Björn's survey formed the basis of many subsequent maps of Iceland for the next hundred years; new maps based on new surveys appeared only after World War II. It was an immense work, and Björn realized soon enough that one man alone would not be able to triangulate the whole island in his lifetime, and focussed his attention on the inhabited areas. Yet he managed to survey a good part of the wilderness, too, even if he had to rely on the accounts of the local population in some remote areas. Björn was well aware of the inaccuracies in some regions; already in 1834 he wrote that one "should neither have too high or too low expectations of the map, nor trust too greatly nor too little in its usefulness or accuracy". The central highlands were sketchy on his map; they were mapped properly for the first time by Þorvaldur Thoroddsen, whose map was printed in 1901. Still Björn's survey is considered a great advancement, especially given the limited resources he had at his disposition.
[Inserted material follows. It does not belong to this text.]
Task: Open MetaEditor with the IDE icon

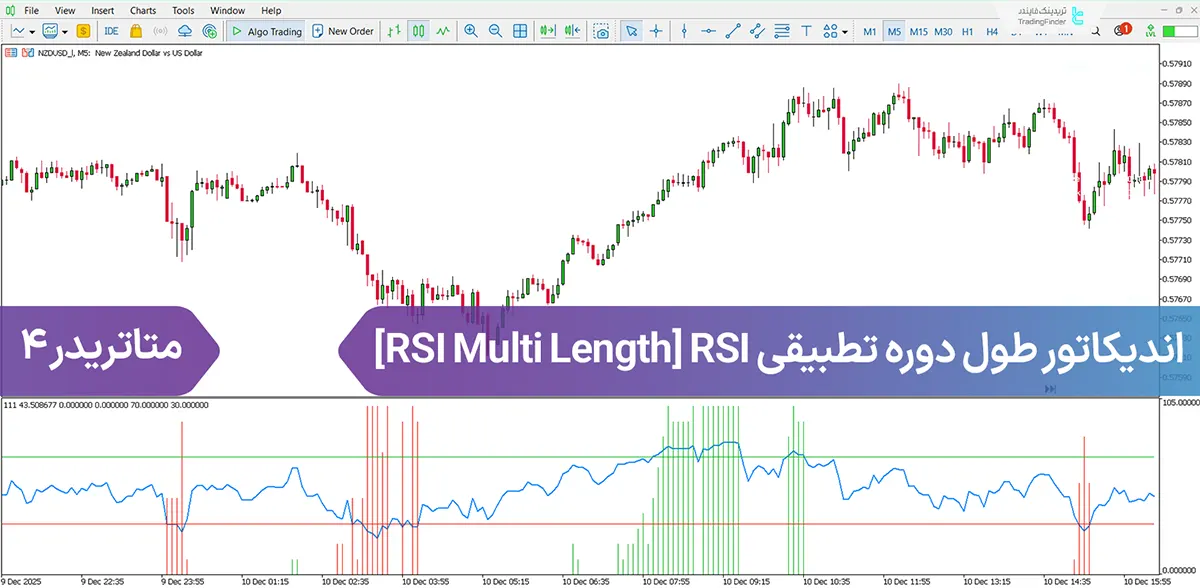Action: click(112, 31)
In recognition of his outstanding survey work Björn Gunnlaugsson was awarded the Knight's cross of the Order of the Dannebrog in 1846 and also received the Knight's cross of the French Légion d'honneur. The map was also exhibited at the World's fair at Paris in 1878, where it was awarded a prize.
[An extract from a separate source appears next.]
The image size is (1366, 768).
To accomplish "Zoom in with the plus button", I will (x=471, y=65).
Njóla is a long didactic theological-philosophical poem Björn wrote mostly during his survey travels when the weather did not permit to work or in the evenings. It was published originally in the annual report of 1842 of the Bessastaðir school, and then in 1853 with some minor revisions and again in 1884 in Reykjavík. The poem begins by describing a night view of the skies, and then introduces the reader to astronomic distances, explaining how long a cannonball shot from the sun would take to reach each of the planets—and then the next star. In later stanzas, he describes the birth of the universe, covers Newton's laws and explains gravity. He interweaves such physics and mathematics framed as poetry with theological and philosophical musings about the purpose of the universe, the nature of good and evil, and God's intent.
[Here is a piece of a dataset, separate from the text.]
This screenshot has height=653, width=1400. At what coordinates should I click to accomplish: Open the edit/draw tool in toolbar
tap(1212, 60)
Towards the end of his teaching career, Björn wrote down the mathematics he would have liked to teach in the Tölvísi, a mathematical textbook unprecedented in Iceland, both in its breadth and depth, but also in the rigor of its proofs. Moreover, it was written in Icelandic; in an attempt to make mathematics more accessible to his fellow countrymen, Björn even tried to find Icelandic names for mathematical concepts that hitherto had only been named using Danish or Latin words. But the work was largely ignored, and Björn's Icelandic terms never caught on. Begun in 1856, volume 1 was published in Reykjavík in 1865 by E. Þórðarson, but its second part was still unpublished in 2003 and existed only as an unpublished manuscript at the National and University Library of Iceland. Gunnlaugsson's first biographers, Melsteð and Jensson, wrote that it was "a book praised by all but read by extremely few".